6. Limitations and Trade-offs

• Hardware assumptions and portability
• INT4 tensor-core support is not universal (e.g., Hopper lacks native INT4). Hence the need for SageAttn2-8b on Hopper, which is slightly slower than INT4 on Ada (Sec. 3; Table 3; Fig. 5 vs Hopper plots).

• Per-thread quantization relies on specific mma tile shapes and data layouts (Appendix A.6). Porting to different tensor-core shapes or other vendors requires re-deriving the grouping.

• Data distribution assumptions

• The smoothing strategy leverages token-similarity structure in attention (Fig. 2) and assumes that subtracting means significantly reduces outliers (Appendix A.5). If a model/layer produces highly non-stationary activations with little shared structure, benefits could diminish.
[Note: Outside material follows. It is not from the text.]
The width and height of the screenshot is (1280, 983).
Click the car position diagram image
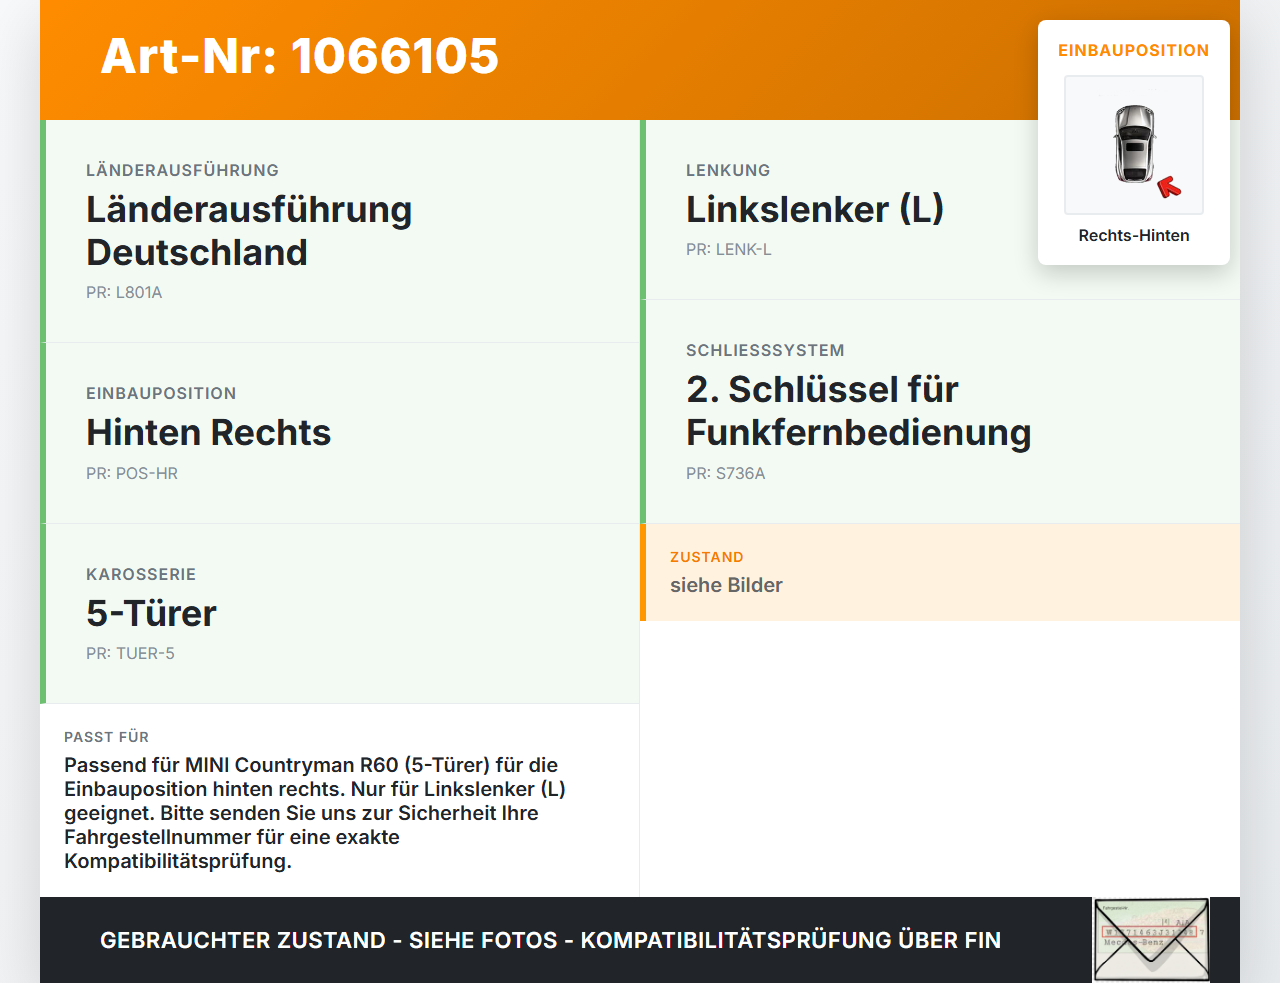(x=1134, y=145)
• Complexity and engineering burden

• The full pipeline combines smoothing, fused quantize/dequantize, tile-wise corrections (ΔS GEMV), per-thread scalings, FP8 matmuls, and two-level accumulation (Algorithm 1). This increases kernel complexity and may be harder to maintain than simpler FP16/FP8 kernels.

• Residual accuracy sensitivity at extreme settings

• While robust in reported tests, extremely long sequences, unusual head dimensions, or pathological activation distributions could expose edge cases in scale selection or FP22 truncation behavior. Optional V smoothing is not universally beneficial and requires inspection (Appendix A.3/A.4).

• Evaluation scope

• Speed benchmarks use synthetic random inputs for fairness/consistency (Appendix A.8). Although paired with extensive end-to-end tests, real-world deployment patterns (batching, KV cache behavior, streaming modes) can vary and might affect realized speedups.
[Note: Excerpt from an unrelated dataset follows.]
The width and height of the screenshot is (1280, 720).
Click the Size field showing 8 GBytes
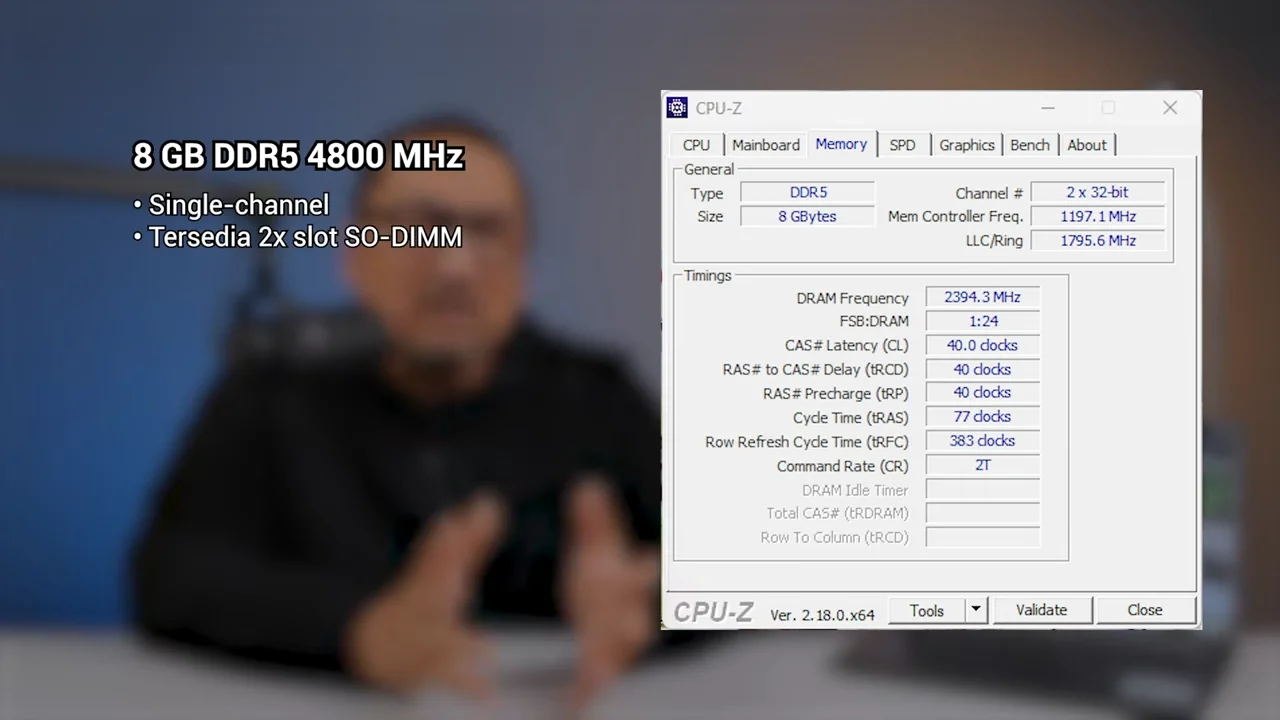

7. Implications and Future Directions

• Impact on the field

• Demonstrates that exact attention can be aggressively quantized (INT4/FP8) with negligible accuracy loss if one addresses outliers (smoothing), granularity (per-thread scales), and hardware quirks (FP22 accumulator). This sets a template for precision-aware kernel design rather than model changes.

• Practical applications

• Immediate drop-in acceleration for:
  • Long-context LLM serving and RAG systems where prefill dominates latency.
  • High-resolution image and video generation where attention is the main bottleneck (Table 8; Fig. 6–9).
  • Audio ASR/AV models relying on attention (Appendix Table 20).

• Benefits cloud cost and latency SLAs, enabling longer contexts (100k–262k) at manageable latency (Table 8; Fig. 19).

• Research directions

• Generalizing per-thread quantization beyond mma.m16n8k64, to other matmul shapes and vendors (AMD/Intel/NPU).
• Adaptive smoothing: learn or predict optimal smoothing statistics per layer/head, or detect when V smoothing helps.
• Mixed-precision schedulers: dynamically choose INT4/INT8 per layer or per head based on runtime activation stats.
• Training-time compatibility: explore whether training with these quantization paths (or lightweight fine-tuning) can fully eliminate the small residual gaps of SageAttn2-4b.

• Formal analysis of FP22-like accumulators across future architectures and standardized APIs to expose accumulator precision.

• System-level integration

• Combine with KV-cache compression, paging, and streaming pipelines; pair with long-context data pipelines to push context windows further without throughput loss.
• Expose these kernels via widely used inference stacks to ease adoption (the paper provides code at the linked repository).

Representative highlights: - “Peak performance of 481 TOPS on RTX4090… ≈3× vs FlashAttention2 and ≈4.5× vs xformers” (Fig. 5; Sec. Performance). - “SageAttn2-8b matches the speed of FlashAttention3(fp8) on Hopper while delivering much better accuracy” (Abstract; Table 14; Fig. 7–9). - “Smoothing Q+K… Cosine similarity 99.46% vs baselines” (Table 4); “Per-thread quantization ≈ per-token accuracy with no speed loss” (Tables 6, 19). - “Two-level accumulation fixes FP22 accumulator error in FP8 matmul” (Sec. 3.4; Algorithm 1).